Soutenue le 06-04-2016

à Lyon , dans le cadre de École doctorale Sciences sociales (Lyon) , en partenariat avec Laboratoire d'études rurales (Lyon) (équipe de recherche) , Université Lumière (Lyon) (établissement opérateur d'inscription) et de laboratoire d'etudes rurales (laboratoire) .

Le président du jury était Christophe Soulard.

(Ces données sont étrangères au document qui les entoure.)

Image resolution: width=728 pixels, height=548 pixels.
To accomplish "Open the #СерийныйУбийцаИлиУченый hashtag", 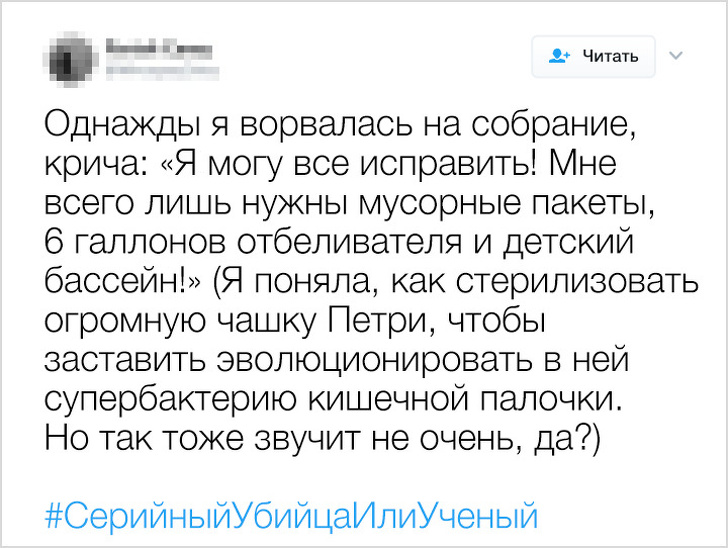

Le jury était composé de Claire Delfosse, Norbert Landon, Michel Streith.


  • Résumé

    Alors que les législations françaises et européennes fixent des objectifs ambitieux de protection de la qualité des eaux, les problèmes de pollution par les nitrates et les pesticides utilisés en agriculture persistent en France. Dans ce contexte, l’agriculture biologique qui n’utilise ni produits phytosanitaires ni engrais de synthèse, apparait de plus en plus comme une solution possible pour gérer ces problèmes « à la source ». Un objectif de développement de l’agriculture biologique dans les aires d’alimentation des captages en eau potable a ainsi été inscrit dans la loi Grenelle 1 en 2009. Cette thèse analyse pourquoi et comment l’agriculture biologique s’est trouvée convoquée pour répondre aux problèmes de pollution de l’eau. Elle repose sur une analyse multiniveaux des changements en cours, du niveau global de la conception des politiques publiques jusqu’à celui des agriculteurs, cible principale de cette politique en passant par le niveau territorial de mise en oeuvre de projets associant développement de l’agriculture biologique et protection de la qualité de l’eau. Dans un premier temps, l’évolution des politiques de l’eau et de l’agriculture et des référentiels sectoriels qui les sous-tendent est retracée afin de comprendre comment cette mise en relation entre « agriculture biologique et qualité de l’eau » a pu apparaitre dans l’action publique. Dans un second temps, une analyse de quatre projets territoriaux permet d’étudier comment les acteurs locaux se saisissent de cette convocation et s’engagent dans l’action. Une attention particulière est portée à l’analyse des réseaux d’acteurs impliqués et à celle de la diversité des échelles spatiales auxquelles les projets sont mis en oeuvre. Dans un troisième temps, ce sont les représentations qu’ont les agriculteurs de l’enjeu eau et de l’objectif de développement de l’agriculture biologique qui lui est associé qui sont étudiées. Notre discussion est consacrée aux apports des concepts et des méthodes de la géographie à la compréhension des dynamiques de développement territorialisé de l’agriculture biologique. Enfin, nous ouvrons des perspectives de recherche en termes d’analyse des transitions écologiques de l’agriculture, thématique qui a jusqu’ici été peu investie par les géographes.

  • Titre traduit

    Organic farming as a response to the problem of water pollution : how geography helps to understand ongoing dynamics


  • Résumé

    The conservation of water resources is a major issue in France because of the increasing problem of water pollution by nitrates and pesticides used in agriculture. In this context, organic farming is seen as a promising solution to this problem because of its Regulation that prohibits the use of chemical fertilisers and pesticides. In 2009, the Grenelle Law stated that priority should be given to organic farming in water catchment areas. This research aims at analysing why and how organic farming has been called in to tackle water pollution problems. It is based on a multi-level analysis. Firstly, the evolution over time of water and agriculture policies (as well as the sectorial paradigms that underly them) is analysed in order to understand how « organic farming » and « the protection of water ressources » came to be associated in public policies. Secondly, a case study is carried out to analyse how local stakeholders take up this idea in setting up projects aimed at developing organic farming toprotect water quality. Particular attention is paid to investigating the stakeholder networks andthe geographical scales at which the projects are implemented. Thirdly, social representations that farmers have of the water question and of organic farming are studied. To conclude, this work examines the contribution of geography to the understanding of an emerging feature: the place-based development of organic farming to tackle environmental problems. It creates new research perspectives related to the analysis of ecological transitions of agriculture, a topic that was so far largely ignored by geographers.